◆ What is required ◆
The lines from the start of the records below through the line containing "Usinage (28, 1749)" are to be copied exactly, both ends included, with nothing added.

(Dataset entries)
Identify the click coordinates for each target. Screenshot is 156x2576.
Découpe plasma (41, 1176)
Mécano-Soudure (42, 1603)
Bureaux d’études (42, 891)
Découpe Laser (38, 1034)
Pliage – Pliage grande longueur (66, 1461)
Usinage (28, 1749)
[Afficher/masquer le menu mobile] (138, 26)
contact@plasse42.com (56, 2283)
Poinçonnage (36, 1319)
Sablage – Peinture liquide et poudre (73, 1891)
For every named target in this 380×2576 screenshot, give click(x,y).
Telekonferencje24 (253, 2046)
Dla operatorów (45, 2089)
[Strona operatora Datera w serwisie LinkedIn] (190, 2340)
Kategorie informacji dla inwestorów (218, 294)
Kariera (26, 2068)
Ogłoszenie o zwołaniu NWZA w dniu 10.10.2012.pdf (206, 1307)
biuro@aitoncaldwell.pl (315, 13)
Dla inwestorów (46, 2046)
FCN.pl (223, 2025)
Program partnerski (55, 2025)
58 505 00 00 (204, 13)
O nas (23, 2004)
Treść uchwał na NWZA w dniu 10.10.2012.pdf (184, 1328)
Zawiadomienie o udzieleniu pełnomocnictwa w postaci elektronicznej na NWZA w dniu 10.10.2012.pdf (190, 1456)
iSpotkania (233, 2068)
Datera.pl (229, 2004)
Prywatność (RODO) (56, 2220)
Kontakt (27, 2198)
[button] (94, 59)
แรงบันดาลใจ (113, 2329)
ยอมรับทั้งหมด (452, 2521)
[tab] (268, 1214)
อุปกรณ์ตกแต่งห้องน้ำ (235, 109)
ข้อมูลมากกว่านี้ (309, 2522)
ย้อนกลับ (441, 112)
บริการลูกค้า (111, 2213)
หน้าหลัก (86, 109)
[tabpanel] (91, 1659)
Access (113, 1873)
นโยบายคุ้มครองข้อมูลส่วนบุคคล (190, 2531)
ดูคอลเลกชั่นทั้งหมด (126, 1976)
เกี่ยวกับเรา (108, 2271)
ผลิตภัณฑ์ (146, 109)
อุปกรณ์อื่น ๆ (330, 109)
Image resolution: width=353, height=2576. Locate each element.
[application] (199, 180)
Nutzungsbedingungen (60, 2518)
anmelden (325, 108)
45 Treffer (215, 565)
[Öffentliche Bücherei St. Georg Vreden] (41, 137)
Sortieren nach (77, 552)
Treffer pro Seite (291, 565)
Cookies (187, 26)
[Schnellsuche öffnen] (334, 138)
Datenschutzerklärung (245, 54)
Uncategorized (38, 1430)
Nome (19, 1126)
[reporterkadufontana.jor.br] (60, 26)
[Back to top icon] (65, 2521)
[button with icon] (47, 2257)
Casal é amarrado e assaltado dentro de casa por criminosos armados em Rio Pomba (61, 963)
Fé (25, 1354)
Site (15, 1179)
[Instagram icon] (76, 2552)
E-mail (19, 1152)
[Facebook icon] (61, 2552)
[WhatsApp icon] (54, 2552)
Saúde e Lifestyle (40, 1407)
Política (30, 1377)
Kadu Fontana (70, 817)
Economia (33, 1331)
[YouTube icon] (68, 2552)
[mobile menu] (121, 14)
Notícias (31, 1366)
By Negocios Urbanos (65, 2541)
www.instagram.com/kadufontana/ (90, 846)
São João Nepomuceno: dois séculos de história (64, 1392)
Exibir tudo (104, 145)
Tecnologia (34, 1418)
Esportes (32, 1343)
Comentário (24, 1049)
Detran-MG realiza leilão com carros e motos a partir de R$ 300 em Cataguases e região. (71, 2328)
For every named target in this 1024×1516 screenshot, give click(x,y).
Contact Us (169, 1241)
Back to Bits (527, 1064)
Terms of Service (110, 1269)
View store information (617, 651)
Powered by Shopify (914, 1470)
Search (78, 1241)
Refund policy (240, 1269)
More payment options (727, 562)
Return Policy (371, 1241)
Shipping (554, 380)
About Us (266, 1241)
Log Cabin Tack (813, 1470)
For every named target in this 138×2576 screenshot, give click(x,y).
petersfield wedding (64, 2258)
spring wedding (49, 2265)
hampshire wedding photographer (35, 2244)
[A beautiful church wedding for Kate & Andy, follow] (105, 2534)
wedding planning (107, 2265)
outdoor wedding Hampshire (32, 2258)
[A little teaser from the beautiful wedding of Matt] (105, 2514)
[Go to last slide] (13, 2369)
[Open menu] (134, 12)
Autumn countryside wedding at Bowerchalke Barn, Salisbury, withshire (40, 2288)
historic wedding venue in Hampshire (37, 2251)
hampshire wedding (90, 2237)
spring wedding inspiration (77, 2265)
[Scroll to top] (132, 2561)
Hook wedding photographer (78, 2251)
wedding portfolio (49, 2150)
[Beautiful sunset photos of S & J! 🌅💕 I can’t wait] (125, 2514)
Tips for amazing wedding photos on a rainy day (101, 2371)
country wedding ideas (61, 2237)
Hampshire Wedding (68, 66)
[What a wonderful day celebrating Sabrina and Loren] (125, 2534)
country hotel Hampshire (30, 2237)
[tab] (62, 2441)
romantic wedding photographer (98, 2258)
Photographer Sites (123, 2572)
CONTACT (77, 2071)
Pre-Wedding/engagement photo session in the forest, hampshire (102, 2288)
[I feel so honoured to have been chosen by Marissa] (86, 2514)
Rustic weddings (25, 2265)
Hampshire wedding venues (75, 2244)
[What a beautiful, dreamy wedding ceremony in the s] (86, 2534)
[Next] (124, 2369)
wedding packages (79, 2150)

◆ Solution to this exercise ◆
Identify the click coordinates for each target. Screenshot is 156x2576.
Découpe plasma (41, 1176)
Mécano-Soudure (42, 1603)
Bureaux d’études (42, 891)
Découpe Laser (38, 1034)
Pliage – Pliage grande longueur (66, 1461)
Usinage (28, 1749)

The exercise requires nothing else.